There was a significant 22% reduction in cardiovascular death with Victoza(R) treatment vs placebo (95% CI: 0.66; 0.93, p=0.007) and reductions in non-fatal myocardial infarction (HR=0.88, 95% CI: 0.75; 1.03, p=0.11) and non-fatal stroke (HR=0.89, 95% CI: 0.72; 1.11, p=0.30).[1],[2]
"These findings are exciting, as it demonstrates that Victoza(R) can improve outcomes beyond glucose reduction and weight loss by helping to avoid cardiovascular complications and death in people with type 2 diabetes," said Dr John Buse, chairman of the LEADER Steering Committee and chief of Endocrinology and director of the Diabetes Care Centre at the University of North Carolina School of Medicine. "Type 2 diabetes treatments that can also reduce cardiovascular risk are important since cardiovascular disease is the leading cause of death worldwide in this patient population."
All-cause death was significantly reduced by 15% with Victoza(R) compared to placebo (95% CI: 0.74; 0.97, p=0.02). The expanded CV endpoint was significantly reduced by 12% with Victoza(R) compared to placebo (95% CI: 0.81; 0.96, p=0.005). The expanded CV endpoint included the three components of the primary endpoint in addition to unstable angina leading to hospitalisation, coronary revascularisation and hospitalisation for heart failure.[1],[2]

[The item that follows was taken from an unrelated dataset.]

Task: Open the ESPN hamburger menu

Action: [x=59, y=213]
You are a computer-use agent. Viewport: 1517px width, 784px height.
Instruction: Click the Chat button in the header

From a mean baseline of 8.7% (both groups), there was a greater reduction in HbA1c with Victoza(R) vs placebo, both on top of standard of care, at three years (estimated treatment difference [ETD]: -0.40%, 95% CI: -0.45; -0.34). Weight loss was also sustained over three years with Victoza(R) treatment vs placebo (ETD: -2.3 kg, 95% CI: -2.5; -2.0). Mean baseline weight was 91.9 kg and 91.6 kg, respectively.[1],[2]
"We are very excited by the LEADER trial results that demonstrate a significant reduction in major cardiovascular events among type 2 diabetes patients treated with Victoza(R), including all-cause death," said Mads Krogsgaard Thomsen, executive vice president and chief science officer of Novo Nordisk. "For us, this marks the beginning of a new era where our R&D focus will go beyond glucose control."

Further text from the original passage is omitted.